Today, President Obama convened a bi-partisan summit on health care reform at Blair House. After an initial opening statement of welcome, he turned the proceeding over to the Republicans. The "lead" position was offered to Tennessee Senator Lamar Alexander. Alexander suggested that we "throw out" the current bill and "start over". He said he had no comprehensive alternative, only a six step outline of suggestions. His third step was, and I quote:

"…put an end to junk lawsuits (empasis added) against doctors. In our state half the counties, pregnant women have to drive to the big city to have prenatal health care or to have their baby because the medical malpractice suits have driven up the insurance policies so high that doctors leave the rural counties."

I am not a politician. I don’t have a broad range of knowledge on political issues. If a politician says something, I will, typically, give him/her the benefit of the doubt. Al Gore, for instance, makes a good case that the world should be concerned about global warming. I presume he knows more than I do about the subject. However, I do know a little something about medical malpractice. The solution to "junk lawsuits" as put forth by the "tort reformers" is to institute a damages cap on recovery. In the case of our unfortunate multiple amputee, that limit would have been $250,000. Would that be enough compensation for such a disabling, disfiguring result? Isn’t $10,000,000 more reasonable for a 32 year-old to deal with such horrible, disfiguring injuries for the rest of his life?

Medical malpractice is not a significant contributor to the cost of health care. The cost has been estimated at less than 2%. Further, it is not "junk" that the congressional supporters of tort reform seek to limit. They seek to cap the results in serious lawsuits. Why? Because Insurance companies, big tobacco, big pharma and the US Chamber (national big business lobby) are their biggest contributors. They are not seeking to lower the cost of health care; they are seeking to preserve and increase the profits of insurance companies and big business. In the process, if they have their way, you will no longer be able to hold wrongdoers accountable, and that will make all of us less safe. If medical malpractice suits have driven up the cost of insurance in Tennessee, as Senator Alexander says, shouldn’t we be trying to improve the quality of care given by doctors and hospitals? Shouldn’t we be holding the doctors more accountable? Or, should we follow Senator Alexander’s example and penalize their victims a second time? Would you care if the doctors who treated the unfortunate patient at the center of this narrative left your state? Would you want them to treat you?
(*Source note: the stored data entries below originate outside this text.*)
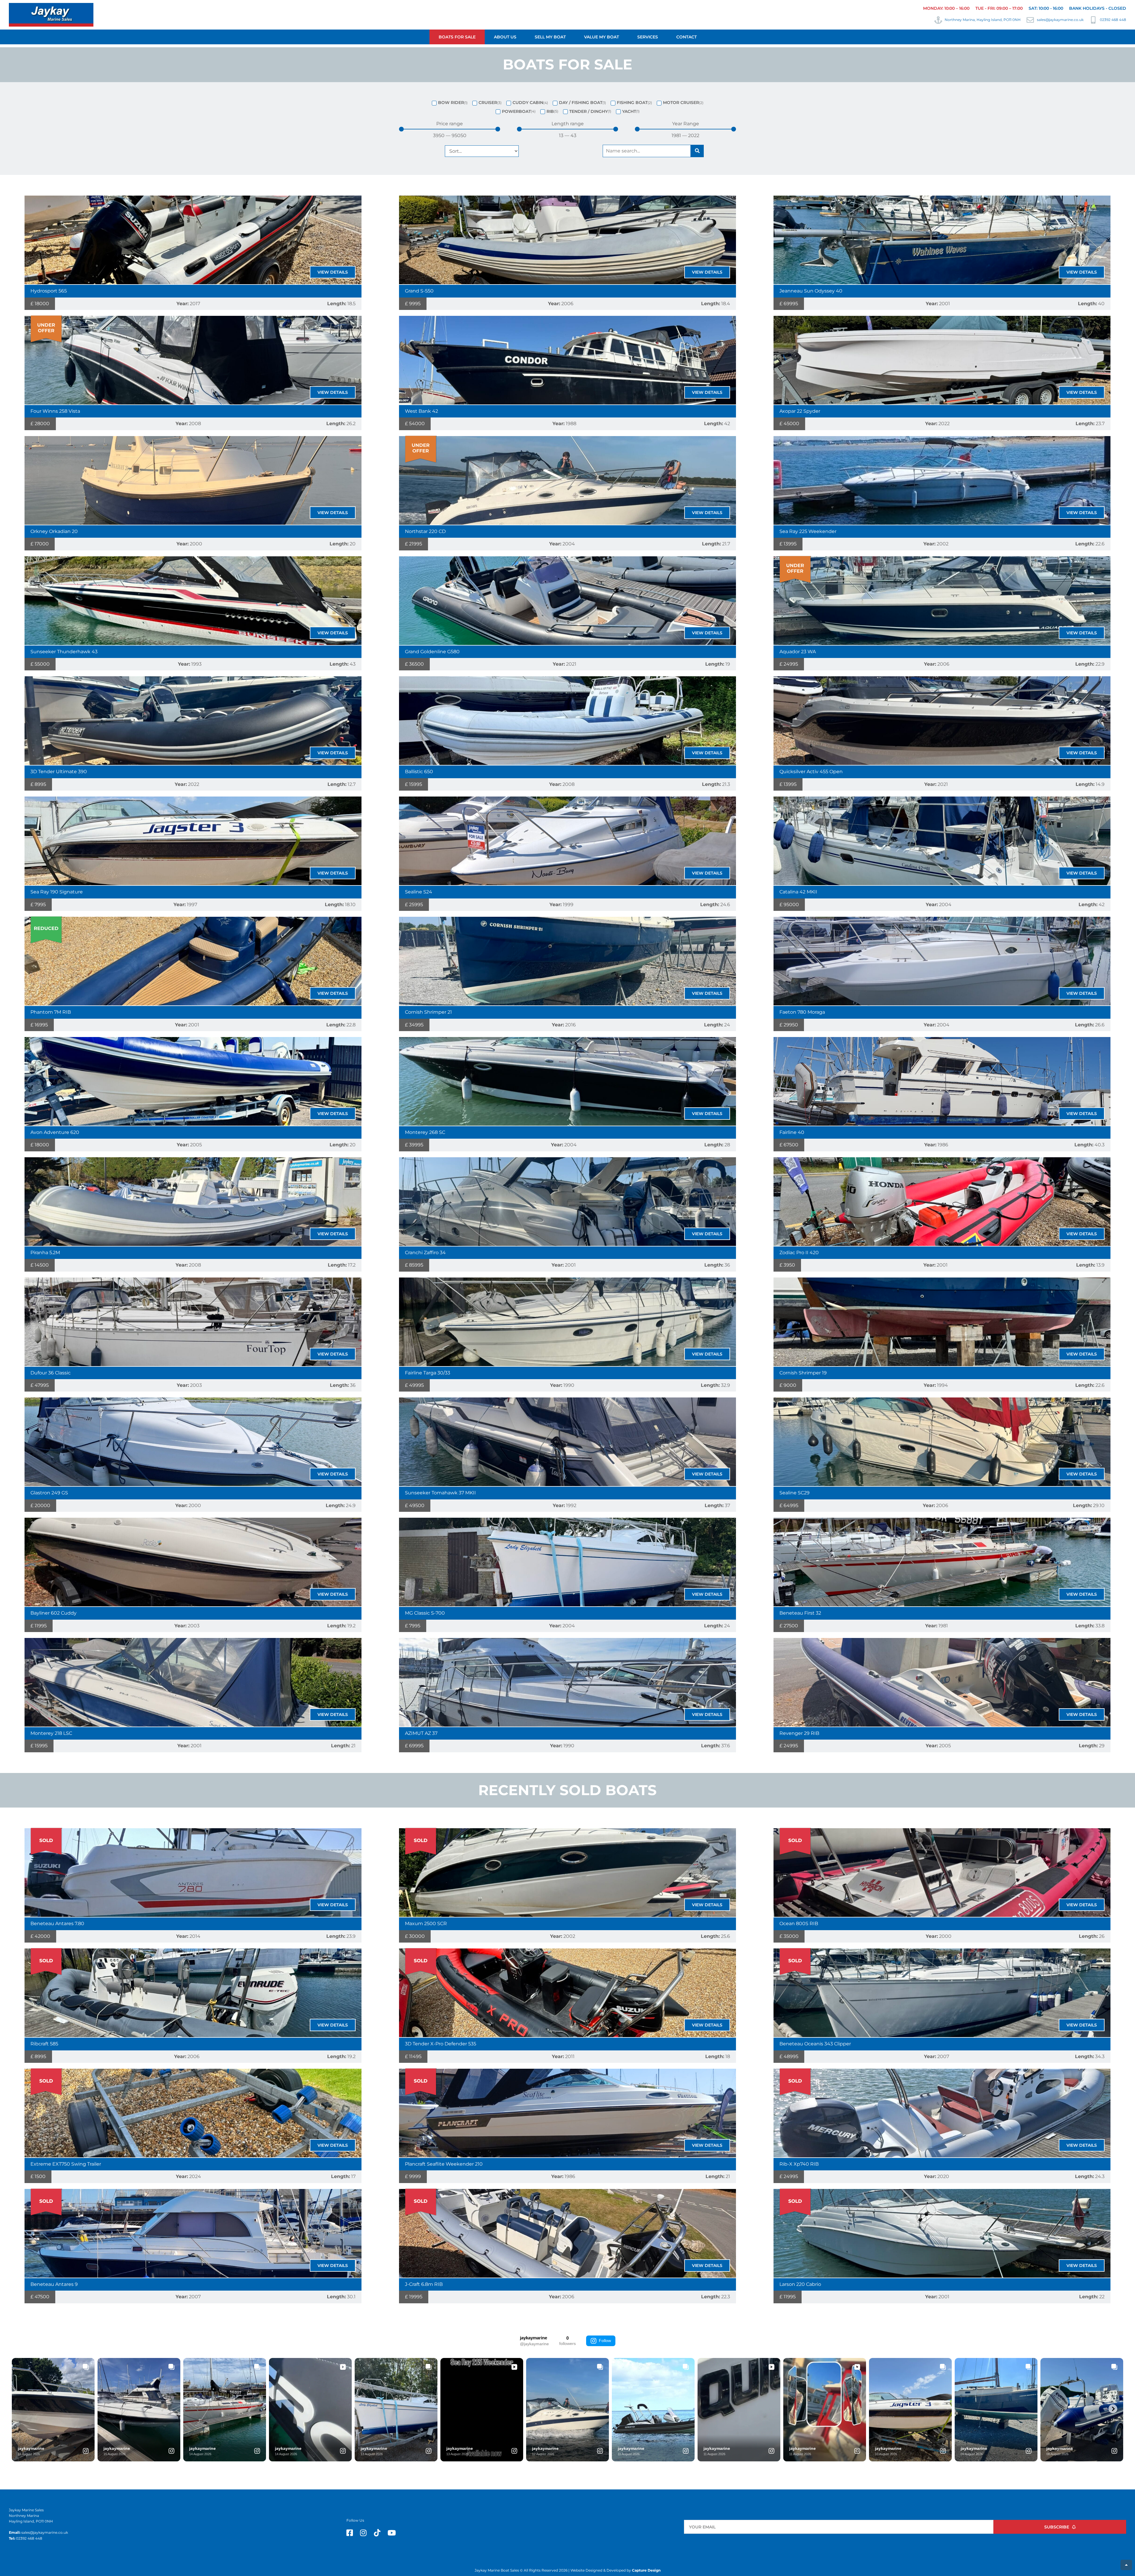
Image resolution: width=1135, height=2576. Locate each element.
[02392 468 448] (1093, 20)
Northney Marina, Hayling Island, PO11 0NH (983, 19)
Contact (686, 37)
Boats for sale (457, 37)
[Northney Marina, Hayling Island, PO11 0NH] (938, 20)
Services (647, 37)
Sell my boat (550, 37)
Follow (605, 2340)
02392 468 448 (1113, 19)
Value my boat (601, 37)
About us (505, 37)
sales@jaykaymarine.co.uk (1060, 19)
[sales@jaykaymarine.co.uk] (1030, 20)
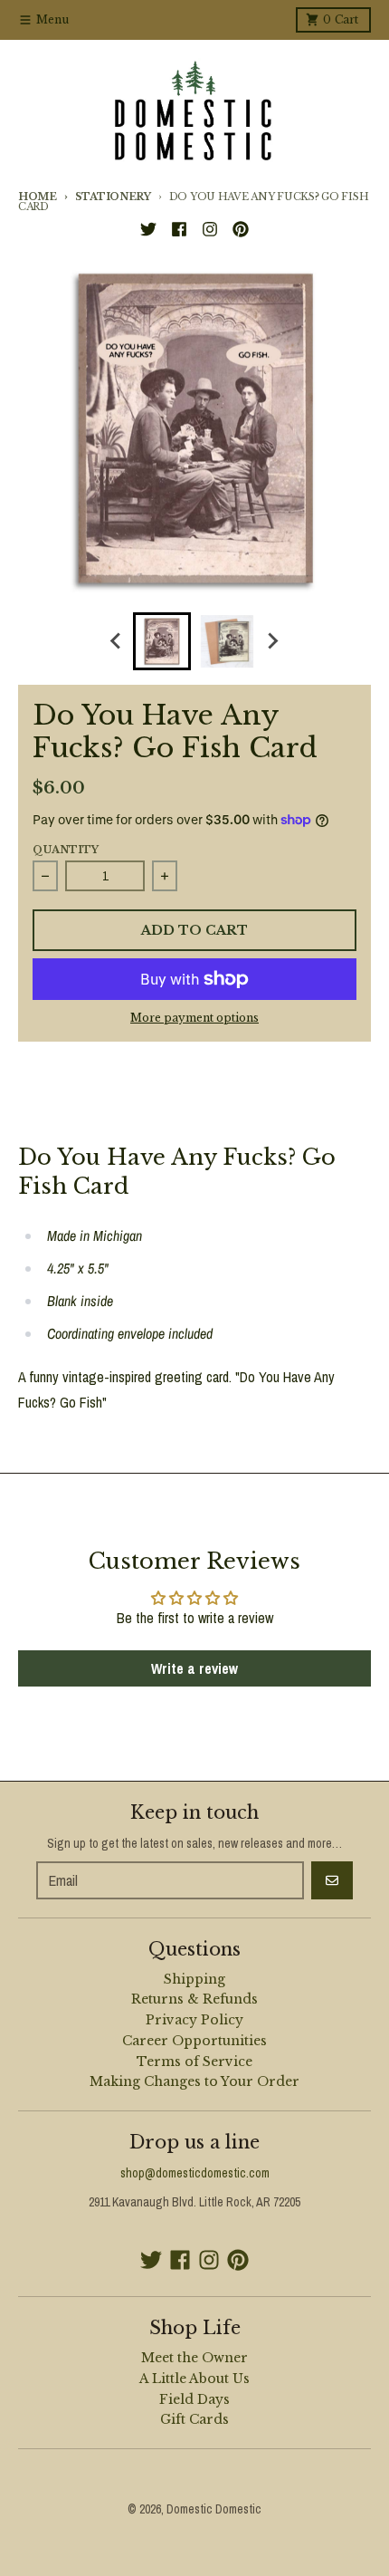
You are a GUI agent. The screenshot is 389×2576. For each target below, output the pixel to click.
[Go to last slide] (116, 641)
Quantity (66, 849)
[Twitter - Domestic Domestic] (148, 229)
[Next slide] (272, 641)
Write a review (194, 1668)
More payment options (194, 1017)
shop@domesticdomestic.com (195, 2173)
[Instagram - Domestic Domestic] (210, 229)
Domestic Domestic (213, 2509)
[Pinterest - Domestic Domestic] (240, 229)
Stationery (113, 196)
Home (37, 196)
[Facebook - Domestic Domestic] (179, 229)
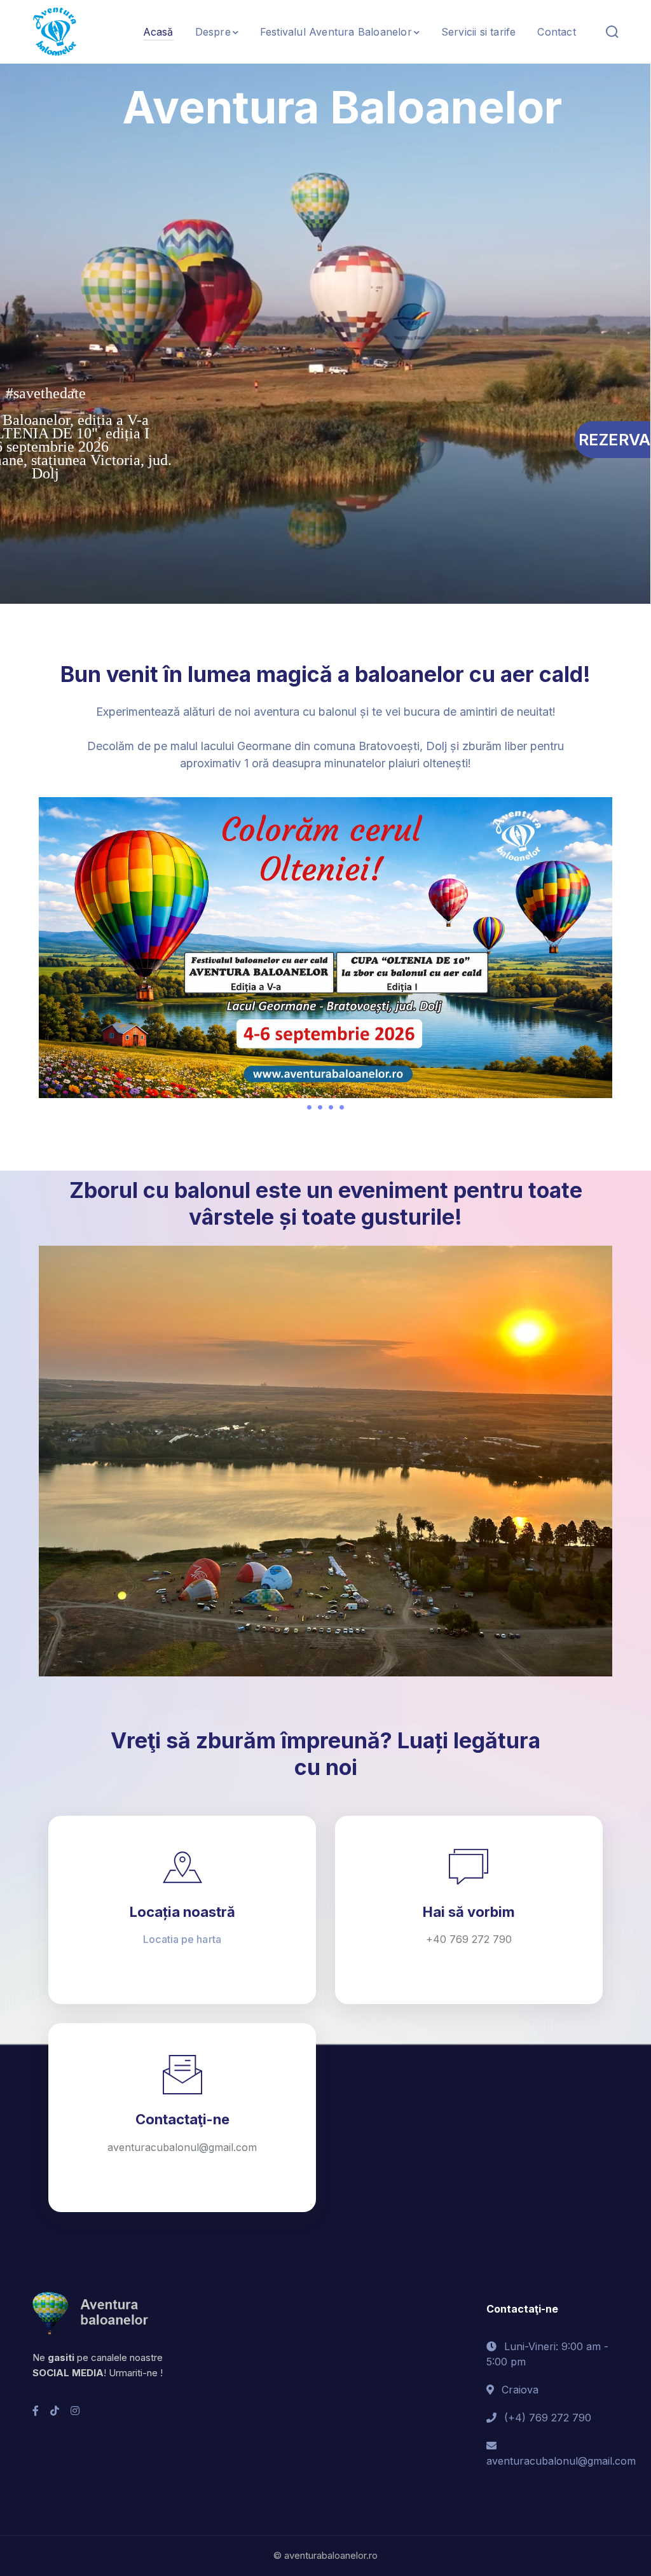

Lawsuit Financial, the pro-justice lawsuit funding company, urges you (especially those of you in Tennessee) to write to your Senators and Congressmen. Tell them that tort reform has no place in health care reform. And tell those who support restrictions on serious litigation by referring to it as "junk" to stop lying to the American people.

One Comment

  1. Caps will not do a think to stop anything, but it will limit the justice that people deserve and it will shield those that do the most harm. Junk lawsuits (if there really are many) wouldn't be affected in the least. It's trying to get people to stop at stop signs or cross walks on city streets by lowering the speed limit on the highway.